Problem requirements
Among the lines of the records below, count those with the word "status". Reply with that number alone.
[Opening Entries provided section]
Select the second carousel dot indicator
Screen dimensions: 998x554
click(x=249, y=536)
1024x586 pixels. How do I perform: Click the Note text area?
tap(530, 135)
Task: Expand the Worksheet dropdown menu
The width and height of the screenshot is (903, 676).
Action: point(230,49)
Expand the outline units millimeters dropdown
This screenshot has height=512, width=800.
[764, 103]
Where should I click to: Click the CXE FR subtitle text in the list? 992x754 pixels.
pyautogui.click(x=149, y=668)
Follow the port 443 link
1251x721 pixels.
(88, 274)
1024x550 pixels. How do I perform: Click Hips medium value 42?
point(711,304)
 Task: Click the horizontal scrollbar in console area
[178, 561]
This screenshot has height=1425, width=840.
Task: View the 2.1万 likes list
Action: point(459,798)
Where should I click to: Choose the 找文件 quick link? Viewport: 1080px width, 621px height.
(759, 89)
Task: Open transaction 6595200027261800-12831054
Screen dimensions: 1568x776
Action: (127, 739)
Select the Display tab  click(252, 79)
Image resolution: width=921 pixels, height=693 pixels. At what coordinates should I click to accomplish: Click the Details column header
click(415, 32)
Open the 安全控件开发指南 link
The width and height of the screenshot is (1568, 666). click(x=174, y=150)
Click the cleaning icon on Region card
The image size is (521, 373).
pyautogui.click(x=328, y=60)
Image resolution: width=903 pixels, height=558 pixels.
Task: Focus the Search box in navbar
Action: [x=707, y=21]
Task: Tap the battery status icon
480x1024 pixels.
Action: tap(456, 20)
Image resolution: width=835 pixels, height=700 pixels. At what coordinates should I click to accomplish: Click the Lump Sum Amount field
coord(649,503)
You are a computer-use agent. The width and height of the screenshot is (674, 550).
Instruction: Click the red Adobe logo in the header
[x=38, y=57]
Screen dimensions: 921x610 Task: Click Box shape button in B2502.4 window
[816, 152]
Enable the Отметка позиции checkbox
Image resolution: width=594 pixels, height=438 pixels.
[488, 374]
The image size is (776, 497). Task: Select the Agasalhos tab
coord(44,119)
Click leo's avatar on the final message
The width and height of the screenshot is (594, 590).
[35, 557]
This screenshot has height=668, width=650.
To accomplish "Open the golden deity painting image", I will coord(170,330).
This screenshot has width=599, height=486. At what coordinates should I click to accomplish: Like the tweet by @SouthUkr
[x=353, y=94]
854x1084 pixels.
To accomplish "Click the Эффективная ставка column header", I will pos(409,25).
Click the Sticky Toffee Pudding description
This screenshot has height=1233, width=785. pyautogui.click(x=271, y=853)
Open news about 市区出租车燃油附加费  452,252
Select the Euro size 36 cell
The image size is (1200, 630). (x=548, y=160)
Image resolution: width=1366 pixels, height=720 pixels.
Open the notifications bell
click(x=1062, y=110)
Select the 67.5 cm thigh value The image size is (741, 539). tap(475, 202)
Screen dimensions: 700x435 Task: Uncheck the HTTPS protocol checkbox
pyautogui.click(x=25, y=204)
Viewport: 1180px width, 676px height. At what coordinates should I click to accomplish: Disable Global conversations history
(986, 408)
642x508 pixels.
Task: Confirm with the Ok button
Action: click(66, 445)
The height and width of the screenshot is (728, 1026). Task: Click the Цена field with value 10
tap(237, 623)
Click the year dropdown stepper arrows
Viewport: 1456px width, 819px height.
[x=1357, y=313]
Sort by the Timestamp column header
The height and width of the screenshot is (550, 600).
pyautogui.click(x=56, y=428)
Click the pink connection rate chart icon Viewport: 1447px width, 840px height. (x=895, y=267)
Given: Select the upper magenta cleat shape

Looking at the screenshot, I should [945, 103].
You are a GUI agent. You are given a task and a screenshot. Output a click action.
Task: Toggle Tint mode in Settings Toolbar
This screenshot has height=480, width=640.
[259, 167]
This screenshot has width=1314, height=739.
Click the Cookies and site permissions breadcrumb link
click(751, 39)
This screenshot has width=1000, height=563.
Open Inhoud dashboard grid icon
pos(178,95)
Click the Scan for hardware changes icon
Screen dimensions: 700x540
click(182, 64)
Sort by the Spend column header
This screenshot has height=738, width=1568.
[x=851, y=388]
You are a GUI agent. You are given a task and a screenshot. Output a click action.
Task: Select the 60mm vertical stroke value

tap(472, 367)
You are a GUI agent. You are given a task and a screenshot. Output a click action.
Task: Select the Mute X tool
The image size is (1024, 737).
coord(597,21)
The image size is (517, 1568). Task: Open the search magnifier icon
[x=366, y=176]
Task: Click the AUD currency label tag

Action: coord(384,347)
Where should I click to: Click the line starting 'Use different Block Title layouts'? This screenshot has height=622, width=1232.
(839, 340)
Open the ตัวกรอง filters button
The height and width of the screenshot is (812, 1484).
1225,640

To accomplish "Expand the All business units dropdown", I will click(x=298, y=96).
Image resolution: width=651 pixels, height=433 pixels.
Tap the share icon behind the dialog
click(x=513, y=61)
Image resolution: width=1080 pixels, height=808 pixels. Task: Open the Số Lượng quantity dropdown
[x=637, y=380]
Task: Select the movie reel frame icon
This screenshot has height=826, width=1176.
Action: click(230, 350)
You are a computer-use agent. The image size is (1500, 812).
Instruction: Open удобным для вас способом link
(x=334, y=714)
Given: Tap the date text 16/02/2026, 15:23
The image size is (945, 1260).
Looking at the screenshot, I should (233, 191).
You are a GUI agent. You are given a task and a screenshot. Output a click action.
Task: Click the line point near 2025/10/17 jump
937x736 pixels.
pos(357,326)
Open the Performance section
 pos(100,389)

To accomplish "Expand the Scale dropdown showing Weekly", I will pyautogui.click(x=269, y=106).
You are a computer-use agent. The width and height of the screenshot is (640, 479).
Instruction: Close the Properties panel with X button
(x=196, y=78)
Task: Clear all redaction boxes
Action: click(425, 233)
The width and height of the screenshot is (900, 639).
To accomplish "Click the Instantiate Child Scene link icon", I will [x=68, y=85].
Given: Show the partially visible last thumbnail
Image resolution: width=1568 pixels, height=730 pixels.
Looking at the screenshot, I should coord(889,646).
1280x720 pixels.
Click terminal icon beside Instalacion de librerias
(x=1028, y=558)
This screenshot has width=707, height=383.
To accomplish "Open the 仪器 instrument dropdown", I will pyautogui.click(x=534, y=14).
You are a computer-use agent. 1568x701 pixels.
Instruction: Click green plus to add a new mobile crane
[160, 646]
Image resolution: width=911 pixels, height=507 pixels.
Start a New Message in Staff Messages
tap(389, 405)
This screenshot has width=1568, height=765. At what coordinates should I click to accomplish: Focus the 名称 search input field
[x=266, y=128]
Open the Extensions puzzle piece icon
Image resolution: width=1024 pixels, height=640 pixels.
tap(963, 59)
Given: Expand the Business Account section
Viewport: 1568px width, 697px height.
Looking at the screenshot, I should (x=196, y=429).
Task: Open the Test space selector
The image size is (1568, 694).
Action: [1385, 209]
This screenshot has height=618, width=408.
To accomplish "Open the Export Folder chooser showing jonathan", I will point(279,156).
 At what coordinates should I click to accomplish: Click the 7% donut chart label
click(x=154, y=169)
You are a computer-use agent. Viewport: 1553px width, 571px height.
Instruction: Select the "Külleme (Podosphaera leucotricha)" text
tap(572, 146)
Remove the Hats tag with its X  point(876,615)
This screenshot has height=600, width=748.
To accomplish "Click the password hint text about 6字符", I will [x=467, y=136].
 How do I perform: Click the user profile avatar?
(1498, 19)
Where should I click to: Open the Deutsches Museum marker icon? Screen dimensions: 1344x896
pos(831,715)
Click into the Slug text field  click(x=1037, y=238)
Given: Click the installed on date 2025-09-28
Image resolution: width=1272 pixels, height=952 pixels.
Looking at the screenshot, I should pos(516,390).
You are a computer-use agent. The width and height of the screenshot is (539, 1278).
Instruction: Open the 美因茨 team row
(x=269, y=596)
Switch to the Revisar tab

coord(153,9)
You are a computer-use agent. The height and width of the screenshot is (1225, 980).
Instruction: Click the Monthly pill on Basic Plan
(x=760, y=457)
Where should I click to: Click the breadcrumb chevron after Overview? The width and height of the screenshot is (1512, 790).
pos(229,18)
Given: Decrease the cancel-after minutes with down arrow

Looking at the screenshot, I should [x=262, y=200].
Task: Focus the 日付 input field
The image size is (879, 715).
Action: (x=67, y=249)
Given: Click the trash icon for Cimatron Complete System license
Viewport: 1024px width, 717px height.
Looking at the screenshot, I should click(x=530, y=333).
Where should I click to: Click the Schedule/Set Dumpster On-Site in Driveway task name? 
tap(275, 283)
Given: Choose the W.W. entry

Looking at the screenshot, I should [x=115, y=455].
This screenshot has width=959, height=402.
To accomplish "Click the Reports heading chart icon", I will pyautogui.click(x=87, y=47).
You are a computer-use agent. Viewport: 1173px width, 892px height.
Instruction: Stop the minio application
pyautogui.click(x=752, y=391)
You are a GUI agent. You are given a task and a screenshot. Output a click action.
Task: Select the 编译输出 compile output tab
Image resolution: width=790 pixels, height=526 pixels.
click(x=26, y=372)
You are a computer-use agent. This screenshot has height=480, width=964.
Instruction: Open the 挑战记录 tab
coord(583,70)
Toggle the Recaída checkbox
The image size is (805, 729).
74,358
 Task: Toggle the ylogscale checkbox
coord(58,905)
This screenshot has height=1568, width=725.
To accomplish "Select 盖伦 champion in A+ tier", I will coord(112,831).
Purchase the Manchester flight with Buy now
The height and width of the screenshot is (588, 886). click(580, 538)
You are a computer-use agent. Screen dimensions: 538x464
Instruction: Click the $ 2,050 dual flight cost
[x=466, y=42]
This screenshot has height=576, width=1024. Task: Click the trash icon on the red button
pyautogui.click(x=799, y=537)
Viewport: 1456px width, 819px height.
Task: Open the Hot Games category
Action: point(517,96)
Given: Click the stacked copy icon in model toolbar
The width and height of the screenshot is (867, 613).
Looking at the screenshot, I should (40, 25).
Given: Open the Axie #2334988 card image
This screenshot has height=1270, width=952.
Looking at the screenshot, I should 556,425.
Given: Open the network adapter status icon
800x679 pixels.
[Closing Entries provided section]
Exercise answer
2